Sin embargo la tarea educativa no es exclusividad de la escuela –perdonen la insistencia-. Nadie podrá hacer mejor que la familia lo que en materia de valores, hábitos y comportamientos ella pueda lograr. Pero, en ausencia o fractura de ésta, de tal tarea podría encargarse alguien que no tiene necesariamente formación pedagógica: la calle.
Tal vez lo más delicado es que este inesperado actor educativo ha ido alcanzando niveles sorprendentes de ubicuidad y potencia. La calle no es sólo la influencia cercana del barrio o el vecindario en cualquiera de sus formas, que ya fuera suficiente. Ahora lo es también un conjunto de sucesos cotidianos, vividos o informados, riesgosos y acechantes, escandalosos o banales.

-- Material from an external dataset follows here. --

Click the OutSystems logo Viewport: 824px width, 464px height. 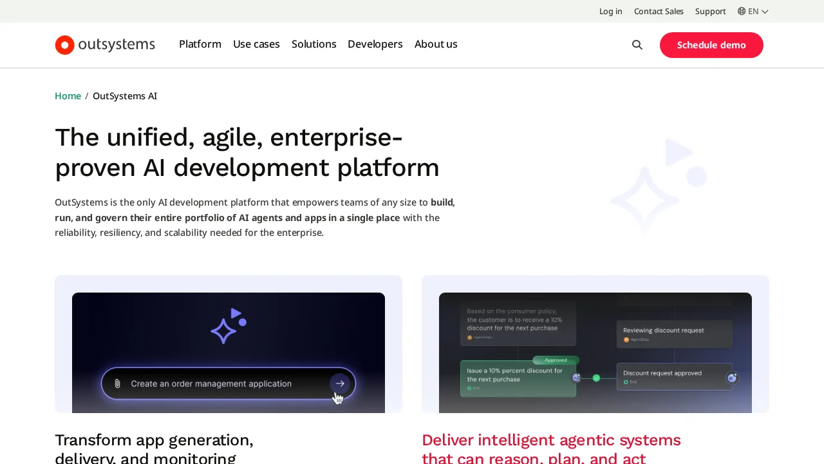tap(104, 44)
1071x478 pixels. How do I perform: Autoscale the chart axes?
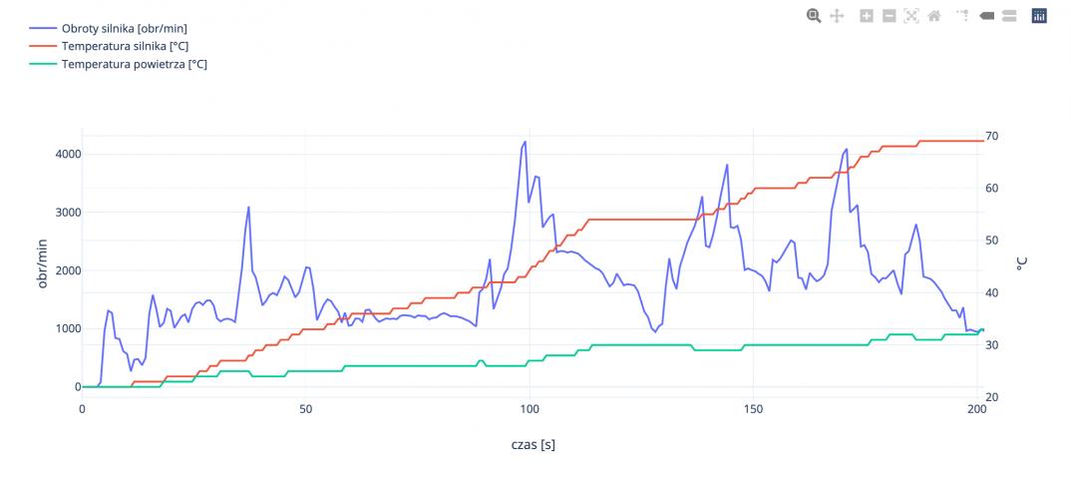(x=910, y=16)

Mucho me temo que en razón de ello la escuela se encuentre amenazada por la ineficacia o la desorientación. Aún si la medida de su éxito estuviera probada por la capacidad de formar jóvenes aptos para alcanzar la profesionalización, lo que más preocupa no es cuánto saben o hacen nuestros jóvenes, sino el sentido de ese saber o hacer.
Sin minimizar la responsabilidad que se tenga en la formación de nuestros niños y jóvenes, las escuelas y sus profesores no viven en islas impenetrables. Al cruzar la puerta está la calle y pareciera que los vientos de afuera soplan hacia adentro más fuerte que a la inversa.